CNN: How do we know that the hacking is being done by the Chinese government rather than by individual hackers on their own?
Zakaria: We don't know that for sure. In fact, Eric Schmidt was clear to me about that. The nature of the hacking, the coordinated elements of it, the targets, all suggest that it is something that is being done at the very least with the acquiescence or encouragement of the state. There are very few experts I've talked to who doubt that much of this has the backing of the Chinese government, but to be clear it's very difficult to tell, and there's no conclusive proof.
CNN: All of this suggests that the U.S. government has a lot at stake, and yet they don't seem to have been on the frontlines of this issue. It's a private company dealing with the Chinese government, not a government-to-government issue.
Zakaria: That's right. Washington is treading very cautiously into this, and I think correctly because this is really a dispute between China and a private company in America. The U.S. government should watch it with great interest and concern, and they should come out in favor of certain broad principles, but I don't think the U.S. government should be out there trying to open up the market for Google.
CNN: On the national security side, should the government be more active?

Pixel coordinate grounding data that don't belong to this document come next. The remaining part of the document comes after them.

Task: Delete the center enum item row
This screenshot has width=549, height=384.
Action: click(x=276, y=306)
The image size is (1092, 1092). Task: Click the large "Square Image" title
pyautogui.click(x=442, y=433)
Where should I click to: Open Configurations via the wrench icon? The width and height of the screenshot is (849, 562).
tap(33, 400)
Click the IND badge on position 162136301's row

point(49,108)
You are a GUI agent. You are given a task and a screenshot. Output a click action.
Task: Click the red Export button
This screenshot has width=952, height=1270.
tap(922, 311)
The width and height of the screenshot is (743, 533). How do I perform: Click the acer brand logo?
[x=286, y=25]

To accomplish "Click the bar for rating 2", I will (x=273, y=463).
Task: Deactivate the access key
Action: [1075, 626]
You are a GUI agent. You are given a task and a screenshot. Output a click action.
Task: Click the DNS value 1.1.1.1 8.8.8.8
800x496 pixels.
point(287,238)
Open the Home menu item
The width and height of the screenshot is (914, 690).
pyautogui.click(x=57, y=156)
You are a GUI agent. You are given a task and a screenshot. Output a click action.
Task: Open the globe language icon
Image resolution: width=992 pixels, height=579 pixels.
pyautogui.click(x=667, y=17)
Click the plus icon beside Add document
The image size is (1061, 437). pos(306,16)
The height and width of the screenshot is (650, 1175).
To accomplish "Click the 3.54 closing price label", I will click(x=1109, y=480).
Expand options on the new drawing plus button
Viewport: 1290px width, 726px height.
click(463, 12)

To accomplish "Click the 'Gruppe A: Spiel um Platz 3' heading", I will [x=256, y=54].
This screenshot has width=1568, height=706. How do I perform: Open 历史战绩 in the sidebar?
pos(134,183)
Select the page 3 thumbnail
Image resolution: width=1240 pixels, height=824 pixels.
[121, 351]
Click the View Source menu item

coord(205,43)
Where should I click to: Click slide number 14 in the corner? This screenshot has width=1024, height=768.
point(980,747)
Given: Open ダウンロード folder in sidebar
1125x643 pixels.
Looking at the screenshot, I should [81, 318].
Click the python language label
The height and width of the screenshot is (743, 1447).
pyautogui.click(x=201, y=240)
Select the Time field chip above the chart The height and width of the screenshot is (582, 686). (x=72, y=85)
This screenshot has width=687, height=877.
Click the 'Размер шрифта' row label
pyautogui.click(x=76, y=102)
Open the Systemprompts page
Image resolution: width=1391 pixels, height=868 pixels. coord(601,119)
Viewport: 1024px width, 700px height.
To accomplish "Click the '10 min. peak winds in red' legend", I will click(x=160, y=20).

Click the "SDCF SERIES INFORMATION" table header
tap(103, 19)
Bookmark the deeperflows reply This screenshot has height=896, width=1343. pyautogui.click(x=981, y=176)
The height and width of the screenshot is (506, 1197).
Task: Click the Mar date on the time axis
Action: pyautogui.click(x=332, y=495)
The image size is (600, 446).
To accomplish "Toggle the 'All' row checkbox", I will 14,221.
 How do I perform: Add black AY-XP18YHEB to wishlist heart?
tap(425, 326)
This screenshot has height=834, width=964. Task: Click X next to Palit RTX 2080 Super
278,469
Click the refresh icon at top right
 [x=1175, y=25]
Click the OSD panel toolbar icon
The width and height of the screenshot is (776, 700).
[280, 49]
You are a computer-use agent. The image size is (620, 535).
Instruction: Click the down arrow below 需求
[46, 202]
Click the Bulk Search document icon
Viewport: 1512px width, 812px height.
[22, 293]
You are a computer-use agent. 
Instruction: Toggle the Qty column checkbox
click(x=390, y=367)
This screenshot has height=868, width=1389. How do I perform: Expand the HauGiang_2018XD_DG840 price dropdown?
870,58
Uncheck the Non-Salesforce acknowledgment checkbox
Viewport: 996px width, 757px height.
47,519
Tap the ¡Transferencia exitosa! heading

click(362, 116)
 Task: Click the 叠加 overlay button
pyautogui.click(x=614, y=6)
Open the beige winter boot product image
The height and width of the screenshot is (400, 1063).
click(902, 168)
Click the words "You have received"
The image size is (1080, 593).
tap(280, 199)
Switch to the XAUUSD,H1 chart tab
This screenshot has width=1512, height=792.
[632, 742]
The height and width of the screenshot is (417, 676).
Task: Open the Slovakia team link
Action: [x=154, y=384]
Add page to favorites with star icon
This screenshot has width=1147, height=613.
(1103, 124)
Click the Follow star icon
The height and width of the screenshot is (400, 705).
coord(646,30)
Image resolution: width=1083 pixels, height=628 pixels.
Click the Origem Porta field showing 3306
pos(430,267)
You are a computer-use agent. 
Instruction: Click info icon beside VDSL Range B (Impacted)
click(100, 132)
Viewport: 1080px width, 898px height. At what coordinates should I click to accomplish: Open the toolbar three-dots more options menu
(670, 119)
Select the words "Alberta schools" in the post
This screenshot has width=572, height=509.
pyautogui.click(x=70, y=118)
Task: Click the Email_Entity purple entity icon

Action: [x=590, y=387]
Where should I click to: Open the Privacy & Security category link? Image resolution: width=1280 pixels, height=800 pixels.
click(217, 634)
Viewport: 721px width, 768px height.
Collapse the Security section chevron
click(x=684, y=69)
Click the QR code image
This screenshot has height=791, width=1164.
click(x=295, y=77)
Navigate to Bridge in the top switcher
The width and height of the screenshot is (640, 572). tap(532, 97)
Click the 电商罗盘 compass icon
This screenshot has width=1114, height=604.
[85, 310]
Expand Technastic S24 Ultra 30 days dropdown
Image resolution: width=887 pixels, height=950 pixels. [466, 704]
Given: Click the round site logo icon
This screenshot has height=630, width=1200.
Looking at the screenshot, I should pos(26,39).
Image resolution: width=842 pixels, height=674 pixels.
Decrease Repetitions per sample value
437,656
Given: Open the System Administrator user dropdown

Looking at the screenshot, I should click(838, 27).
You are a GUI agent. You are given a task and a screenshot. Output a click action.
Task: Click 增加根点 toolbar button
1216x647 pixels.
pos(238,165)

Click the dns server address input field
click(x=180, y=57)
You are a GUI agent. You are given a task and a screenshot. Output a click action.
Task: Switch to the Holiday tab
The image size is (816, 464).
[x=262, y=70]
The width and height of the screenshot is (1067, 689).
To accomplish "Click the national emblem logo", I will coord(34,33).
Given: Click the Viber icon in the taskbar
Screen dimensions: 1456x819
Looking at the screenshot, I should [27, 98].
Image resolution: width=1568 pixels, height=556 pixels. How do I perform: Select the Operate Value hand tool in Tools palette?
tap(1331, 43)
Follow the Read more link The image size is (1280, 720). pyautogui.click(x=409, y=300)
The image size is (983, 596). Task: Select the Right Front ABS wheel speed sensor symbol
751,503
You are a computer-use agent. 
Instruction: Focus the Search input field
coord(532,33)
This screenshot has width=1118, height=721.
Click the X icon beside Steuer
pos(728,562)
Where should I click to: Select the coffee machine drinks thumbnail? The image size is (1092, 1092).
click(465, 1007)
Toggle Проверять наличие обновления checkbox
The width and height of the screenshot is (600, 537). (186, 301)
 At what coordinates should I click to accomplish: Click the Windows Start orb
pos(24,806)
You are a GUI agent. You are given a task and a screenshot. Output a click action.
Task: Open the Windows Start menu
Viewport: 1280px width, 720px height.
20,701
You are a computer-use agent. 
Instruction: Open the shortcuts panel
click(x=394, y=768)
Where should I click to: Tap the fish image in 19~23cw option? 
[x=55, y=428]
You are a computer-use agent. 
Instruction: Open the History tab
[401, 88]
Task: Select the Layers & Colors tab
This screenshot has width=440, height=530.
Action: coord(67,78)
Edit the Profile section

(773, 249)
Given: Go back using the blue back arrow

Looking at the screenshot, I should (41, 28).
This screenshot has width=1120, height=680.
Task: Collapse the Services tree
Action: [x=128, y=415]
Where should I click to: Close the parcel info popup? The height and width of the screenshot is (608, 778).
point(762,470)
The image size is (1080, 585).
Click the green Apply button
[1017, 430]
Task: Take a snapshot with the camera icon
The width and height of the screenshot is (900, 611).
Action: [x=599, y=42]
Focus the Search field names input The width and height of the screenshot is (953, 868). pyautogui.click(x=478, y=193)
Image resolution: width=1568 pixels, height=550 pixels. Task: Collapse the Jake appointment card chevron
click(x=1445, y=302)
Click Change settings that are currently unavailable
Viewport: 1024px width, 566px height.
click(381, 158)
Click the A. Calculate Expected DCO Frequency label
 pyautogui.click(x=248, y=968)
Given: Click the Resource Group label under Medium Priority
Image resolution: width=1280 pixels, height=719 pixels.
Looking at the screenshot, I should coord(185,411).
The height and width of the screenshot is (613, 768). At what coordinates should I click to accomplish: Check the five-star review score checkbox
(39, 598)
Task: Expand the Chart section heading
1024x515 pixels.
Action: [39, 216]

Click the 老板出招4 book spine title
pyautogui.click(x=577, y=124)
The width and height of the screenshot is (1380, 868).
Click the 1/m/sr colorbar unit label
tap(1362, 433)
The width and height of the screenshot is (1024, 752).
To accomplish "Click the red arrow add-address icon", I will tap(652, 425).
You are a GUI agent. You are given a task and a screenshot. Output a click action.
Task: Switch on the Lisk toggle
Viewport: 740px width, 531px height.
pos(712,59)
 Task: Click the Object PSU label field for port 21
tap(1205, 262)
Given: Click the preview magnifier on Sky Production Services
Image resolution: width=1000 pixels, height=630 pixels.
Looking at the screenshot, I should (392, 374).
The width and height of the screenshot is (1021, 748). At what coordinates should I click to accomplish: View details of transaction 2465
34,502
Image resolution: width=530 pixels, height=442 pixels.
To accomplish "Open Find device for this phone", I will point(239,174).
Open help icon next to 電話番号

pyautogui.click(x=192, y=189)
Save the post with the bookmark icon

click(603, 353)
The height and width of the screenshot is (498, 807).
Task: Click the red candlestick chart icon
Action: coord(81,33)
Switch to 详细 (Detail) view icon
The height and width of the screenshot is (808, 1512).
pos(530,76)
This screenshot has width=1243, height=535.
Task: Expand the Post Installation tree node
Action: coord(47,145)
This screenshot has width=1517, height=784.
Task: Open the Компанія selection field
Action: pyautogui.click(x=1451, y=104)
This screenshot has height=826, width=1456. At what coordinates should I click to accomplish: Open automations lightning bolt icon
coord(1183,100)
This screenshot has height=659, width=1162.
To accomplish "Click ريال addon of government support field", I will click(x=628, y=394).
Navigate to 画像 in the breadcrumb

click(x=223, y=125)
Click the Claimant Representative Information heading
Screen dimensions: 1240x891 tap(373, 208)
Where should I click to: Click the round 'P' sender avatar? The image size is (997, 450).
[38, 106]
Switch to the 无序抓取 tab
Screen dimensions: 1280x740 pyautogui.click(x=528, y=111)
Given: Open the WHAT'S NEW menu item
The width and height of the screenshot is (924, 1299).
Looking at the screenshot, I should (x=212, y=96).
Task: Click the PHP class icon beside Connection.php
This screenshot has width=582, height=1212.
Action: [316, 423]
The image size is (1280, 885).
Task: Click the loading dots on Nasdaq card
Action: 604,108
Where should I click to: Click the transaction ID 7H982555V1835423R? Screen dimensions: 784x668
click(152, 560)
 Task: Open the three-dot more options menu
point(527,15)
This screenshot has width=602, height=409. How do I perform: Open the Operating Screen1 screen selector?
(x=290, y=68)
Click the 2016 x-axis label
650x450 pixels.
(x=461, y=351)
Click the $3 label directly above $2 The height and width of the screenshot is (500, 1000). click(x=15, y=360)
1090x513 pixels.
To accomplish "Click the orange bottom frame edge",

Zakaria: It's trying to figure out how to respond to this kind of attack, but I gather there is a fairly sustained effort now in the government. Obama has made this a top priority.
CNN: What's at stake for other American businesses that want to serve the Chinese market?
Zakaria: I think a lot is at stake, because what we're basically talking about is China's orientation, China's belief that it has to accept a global system and an open global economy, that it benefits from having foreign companies participate on an equal footing.
The more China turns inward, the more difficult it will be for American companies to find equal footing in China. The Chinese are making it increasingly clear they want to have national champions. Avatar opened in China to great success and two weeks later they basically shut it down [except for 3-D showings] and said that the movie theaters had to make way for a biopic about Confucius, and more importantly keep theaters free for Chinese-made movies.
CNN: So what can the United States do about it?
Zakaria: Washington should try to have a really sustained strategic dialogue with China, but also with our other allies, with the European countries, with Japan, and create a kind of common front for openness and greater engagement with the global system.
One of the things that has helped the global system enormously is that it had two hegemons, two global superpowers -- first Britain and then the United States -- that were very outward-oriented and shared universal values and similar conceptions of a global system, open liberal values, an open economy, a common understanding of what would make for a good global system.
If China as the great rising power turns out to be much more insular, parochial in its orientation, that would mean a much less stable, much less open world order. Think about the period of American isolationism when the United States was the rising power and it turned inward in the 1920s and 1930s. It was not good for the world.